START EXERCISE DATA

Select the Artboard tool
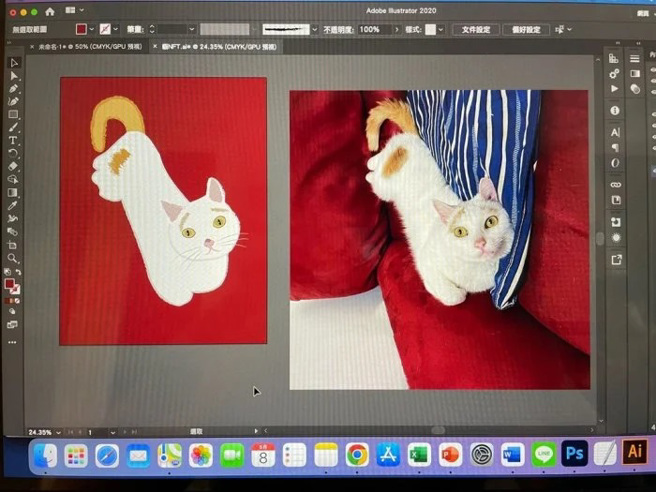 pyautogui.click(x=13, y=245)
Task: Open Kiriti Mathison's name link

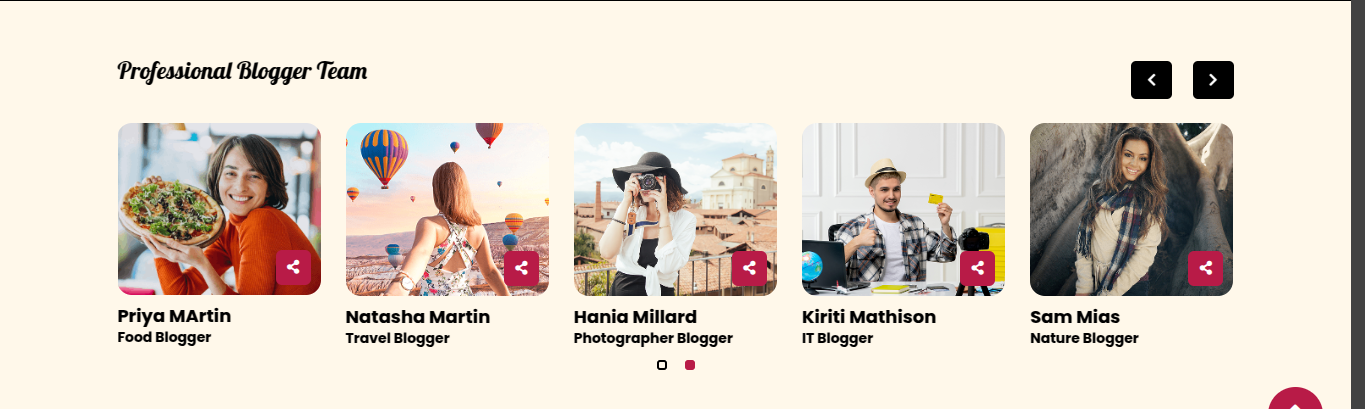Action: point(869,317)
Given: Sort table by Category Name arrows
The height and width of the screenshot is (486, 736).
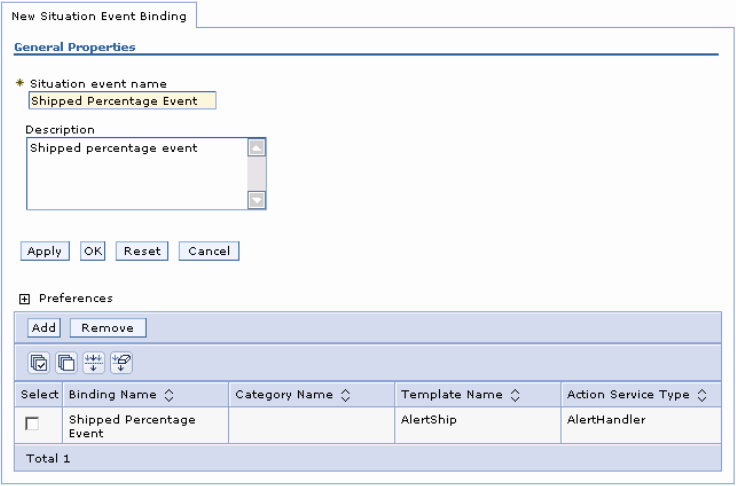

END EXERCISE DATA

▶ **ASSIGNMENT**
Every line above should be printed again word for word, without its pictures.

▶ **RESPONSE TO THE EXERCISE**
Select the Artboard tool
 pyautogui.click(x=13, y=245)
Task: Open Kiriti Mathison's name link

Action: point(869,317)
Given: Sort table by Category Name arrows
The height and width of the screenshot is (486, 736).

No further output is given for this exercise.